### [What the task requires]
Say how many lines in the listing below contain the word "filter". Give the number alone.

**** Task material ****

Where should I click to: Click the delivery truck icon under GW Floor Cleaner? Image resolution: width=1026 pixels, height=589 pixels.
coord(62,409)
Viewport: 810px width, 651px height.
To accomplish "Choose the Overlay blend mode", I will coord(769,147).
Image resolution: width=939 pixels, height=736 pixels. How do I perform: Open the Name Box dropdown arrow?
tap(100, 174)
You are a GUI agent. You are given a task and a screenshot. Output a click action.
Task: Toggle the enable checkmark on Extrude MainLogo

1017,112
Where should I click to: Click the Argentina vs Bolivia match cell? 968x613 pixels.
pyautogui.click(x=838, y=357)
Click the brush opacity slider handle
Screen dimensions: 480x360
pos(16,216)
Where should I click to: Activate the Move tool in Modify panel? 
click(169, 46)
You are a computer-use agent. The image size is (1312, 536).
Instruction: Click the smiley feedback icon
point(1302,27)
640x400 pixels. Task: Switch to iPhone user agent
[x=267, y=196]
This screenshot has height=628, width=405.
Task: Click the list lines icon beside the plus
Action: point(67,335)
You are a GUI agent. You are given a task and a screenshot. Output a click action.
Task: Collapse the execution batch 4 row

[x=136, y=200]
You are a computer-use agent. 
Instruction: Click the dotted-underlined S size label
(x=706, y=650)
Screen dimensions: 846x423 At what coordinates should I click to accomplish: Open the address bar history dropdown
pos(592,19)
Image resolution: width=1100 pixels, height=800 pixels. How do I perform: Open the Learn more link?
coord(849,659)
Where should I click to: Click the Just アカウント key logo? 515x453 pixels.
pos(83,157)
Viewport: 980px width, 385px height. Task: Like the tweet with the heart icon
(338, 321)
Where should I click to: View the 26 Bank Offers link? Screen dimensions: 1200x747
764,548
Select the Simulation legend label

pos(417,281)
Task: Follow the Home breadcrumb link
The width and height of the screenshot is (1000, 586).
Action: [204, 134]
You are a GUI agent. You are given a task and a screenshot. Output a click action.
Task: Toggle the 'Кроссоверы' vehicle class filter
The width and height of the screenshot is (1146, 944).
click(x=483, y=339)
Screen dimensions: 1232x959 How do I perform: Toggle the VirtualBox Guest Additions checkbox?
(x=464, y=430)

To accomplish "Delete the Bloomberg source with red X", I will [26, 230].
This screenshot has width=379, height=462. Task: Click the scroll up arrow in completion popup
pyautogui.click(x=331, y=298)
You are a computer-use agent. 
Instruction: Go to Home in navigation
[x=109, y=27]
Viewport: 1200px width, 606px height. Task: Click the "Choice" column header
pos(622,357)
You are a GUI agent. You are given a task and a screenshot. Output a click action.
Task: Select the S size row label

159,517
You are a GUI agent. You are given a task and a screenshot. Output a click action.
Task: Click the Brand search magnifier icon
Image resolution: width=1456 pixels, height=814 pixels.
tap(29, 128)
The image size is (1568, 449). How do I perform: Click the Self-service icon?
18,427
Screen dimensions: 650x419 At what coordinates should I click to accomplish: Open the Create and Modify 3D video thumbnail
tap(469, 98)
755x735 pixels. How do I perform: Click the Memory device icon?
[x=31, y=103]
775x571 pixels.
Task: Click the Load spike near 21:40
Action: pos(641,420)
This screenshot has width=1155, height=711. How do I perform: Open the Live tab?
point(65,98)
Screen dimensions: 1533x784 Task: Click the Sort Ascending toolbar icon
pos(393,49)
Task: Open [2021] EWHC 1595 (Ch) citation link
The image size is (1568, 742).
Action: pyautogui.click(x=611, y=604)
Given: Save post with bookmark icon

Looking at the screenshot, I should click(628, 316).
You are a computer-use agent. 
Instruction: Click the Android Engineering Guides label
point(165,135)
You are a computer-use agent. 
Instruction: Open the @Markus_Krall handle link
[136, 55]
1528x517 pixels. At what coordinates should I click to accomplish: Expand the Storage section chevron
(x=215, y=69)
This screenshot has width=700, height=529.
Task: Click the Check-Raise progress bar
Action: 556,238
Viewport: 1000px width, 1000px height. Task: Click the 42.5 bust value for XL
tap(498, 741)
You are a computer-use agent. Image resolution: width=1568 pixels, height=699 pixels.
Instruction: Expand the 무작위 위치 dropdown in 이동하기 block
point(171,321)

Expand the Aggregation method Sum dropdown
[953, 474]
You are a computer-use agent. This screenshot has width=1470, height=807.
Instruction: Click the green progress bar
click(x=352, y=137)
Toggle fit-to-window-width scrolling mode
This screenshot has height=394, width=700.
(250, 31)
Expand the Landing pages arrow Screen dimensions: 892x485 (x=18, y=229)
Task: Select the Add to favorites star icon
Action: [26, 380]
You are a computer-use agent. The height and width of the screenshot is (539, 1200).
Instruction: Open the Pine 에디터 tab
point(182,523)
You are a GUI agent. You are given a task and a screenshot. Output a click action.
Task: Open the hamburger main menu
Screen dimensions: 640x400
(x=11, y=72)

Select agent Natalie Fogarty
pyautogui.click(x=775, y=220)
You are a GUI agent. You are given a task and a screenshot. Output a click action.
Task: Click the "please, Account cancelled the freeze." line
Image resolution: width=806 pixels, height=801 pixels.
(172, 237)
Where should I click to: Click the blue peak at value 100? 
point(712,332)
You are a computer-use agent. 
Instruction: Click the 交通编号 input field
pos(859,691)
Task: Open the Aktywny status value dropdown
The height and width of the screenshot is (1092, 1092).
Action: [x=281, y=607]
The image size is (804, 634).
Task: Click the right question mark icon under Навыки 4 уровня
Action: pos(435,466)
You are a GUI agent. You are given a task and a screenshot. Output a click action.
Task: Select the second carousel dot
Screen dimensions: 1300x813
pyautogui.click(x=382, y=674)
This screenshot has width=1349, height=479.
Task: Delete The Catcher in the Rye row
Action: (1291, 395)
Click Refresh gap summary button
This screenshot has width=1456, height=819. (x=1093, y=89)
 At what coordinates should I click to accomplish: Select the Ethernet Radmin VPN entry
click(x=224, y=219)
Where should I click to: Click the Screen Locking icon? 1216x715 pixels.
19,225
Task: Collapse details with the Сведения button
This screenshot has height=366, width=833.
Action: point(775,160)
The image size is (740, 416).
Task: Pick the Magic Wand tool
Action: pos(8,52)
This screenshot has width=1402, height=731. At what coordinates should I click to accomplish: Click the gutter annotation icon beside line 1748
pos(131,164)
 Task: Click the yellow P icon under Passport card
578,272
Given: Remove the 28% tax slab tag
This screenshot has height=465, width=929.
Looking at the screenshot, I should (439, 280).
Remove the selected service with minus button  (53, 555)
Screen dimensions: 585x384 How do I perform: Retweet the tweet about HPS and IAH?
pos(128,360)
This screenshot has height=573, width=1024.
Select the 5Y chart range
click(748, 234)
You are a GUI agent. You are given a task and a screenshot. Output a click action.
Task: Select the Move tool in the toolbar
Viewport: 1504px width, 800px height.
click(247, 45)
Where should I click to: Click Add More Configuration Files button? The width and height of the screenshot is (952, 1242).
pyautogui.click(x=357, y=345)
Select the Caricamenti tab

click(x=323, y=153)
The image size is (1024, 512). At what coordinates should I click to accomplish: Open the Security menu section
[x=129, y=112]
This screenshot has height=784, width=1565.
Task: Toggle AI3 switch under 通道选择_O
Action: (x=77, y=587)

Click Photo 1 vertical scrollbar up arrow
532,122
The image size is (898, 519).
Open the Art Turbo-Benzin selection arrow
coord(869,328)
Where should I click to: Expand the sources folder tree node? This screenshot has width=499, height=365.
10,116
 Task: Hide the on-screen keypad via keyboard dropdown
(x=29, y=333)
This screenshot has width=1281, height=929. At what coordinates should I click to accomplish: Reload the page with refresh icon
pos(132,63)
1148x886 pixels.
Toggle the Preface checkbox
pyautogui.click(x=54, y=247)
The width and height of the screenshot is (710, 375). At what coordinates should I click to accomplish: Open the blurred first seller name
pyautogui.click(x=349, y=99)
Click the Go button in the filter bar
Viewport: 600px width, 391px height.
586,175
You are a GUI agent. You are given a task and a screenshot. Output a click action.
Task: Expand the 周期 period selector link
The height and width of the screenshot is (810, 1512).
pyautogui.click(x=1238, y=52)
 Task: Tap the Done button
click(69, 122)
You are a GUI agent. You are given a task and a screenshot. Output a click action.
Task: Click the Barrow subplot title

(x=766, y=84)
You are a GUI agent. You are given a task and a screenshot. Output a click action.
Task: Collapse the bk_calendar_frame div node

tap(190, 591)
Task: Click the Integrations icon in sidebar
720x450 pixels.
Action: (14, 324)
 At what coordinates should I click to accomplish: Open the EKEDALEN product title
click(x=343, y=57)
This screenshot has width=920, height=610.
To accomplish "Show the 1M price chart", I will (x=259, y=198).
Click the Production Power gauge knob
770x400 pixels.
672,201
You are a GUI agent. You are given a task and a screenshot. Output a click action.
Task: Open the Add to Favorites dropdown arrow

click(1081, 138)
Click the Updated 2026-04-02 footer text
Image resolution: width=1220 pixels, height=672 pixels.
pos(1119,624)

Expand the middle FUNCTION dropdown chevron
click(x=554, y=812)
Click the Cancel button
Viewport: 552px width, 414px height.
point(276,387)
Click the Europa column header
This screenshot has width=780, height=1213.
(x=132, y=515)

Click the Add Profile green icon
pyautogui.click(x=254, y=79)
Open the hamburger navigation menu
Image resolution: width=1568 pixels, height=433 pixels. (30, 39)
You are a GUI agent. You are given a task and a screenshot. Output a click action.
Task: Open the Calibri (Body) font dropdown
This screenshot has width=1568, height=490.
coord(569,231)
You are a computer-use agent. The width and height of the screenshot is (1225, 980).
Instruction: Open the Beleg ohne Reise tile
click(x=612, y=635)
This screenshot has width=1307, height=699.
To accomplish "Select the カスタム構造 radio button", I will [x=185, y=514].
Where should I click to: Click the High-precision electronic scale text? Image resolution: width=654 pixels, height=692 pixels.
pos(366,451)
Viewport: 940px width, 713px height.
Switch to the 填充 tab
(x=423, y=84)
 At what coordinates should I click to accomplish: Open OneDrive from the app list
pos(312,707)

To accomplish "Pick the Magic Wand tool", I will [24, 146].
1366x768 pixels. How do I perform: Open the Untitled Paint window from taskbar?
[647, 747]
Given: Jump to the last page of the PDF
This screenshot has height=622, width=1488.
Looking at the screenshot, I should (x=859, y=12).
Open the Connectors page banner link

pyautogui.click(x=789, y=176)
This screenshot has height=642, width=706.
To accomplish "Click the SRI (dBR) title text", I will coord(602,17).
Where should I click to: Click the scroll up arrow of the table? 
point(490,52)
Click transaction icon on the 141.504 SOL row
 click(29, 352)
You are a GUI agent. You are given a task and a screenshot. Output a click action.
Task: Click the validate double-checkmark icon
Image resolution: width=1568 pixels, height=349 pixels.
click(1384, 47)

****

### [Written response]
2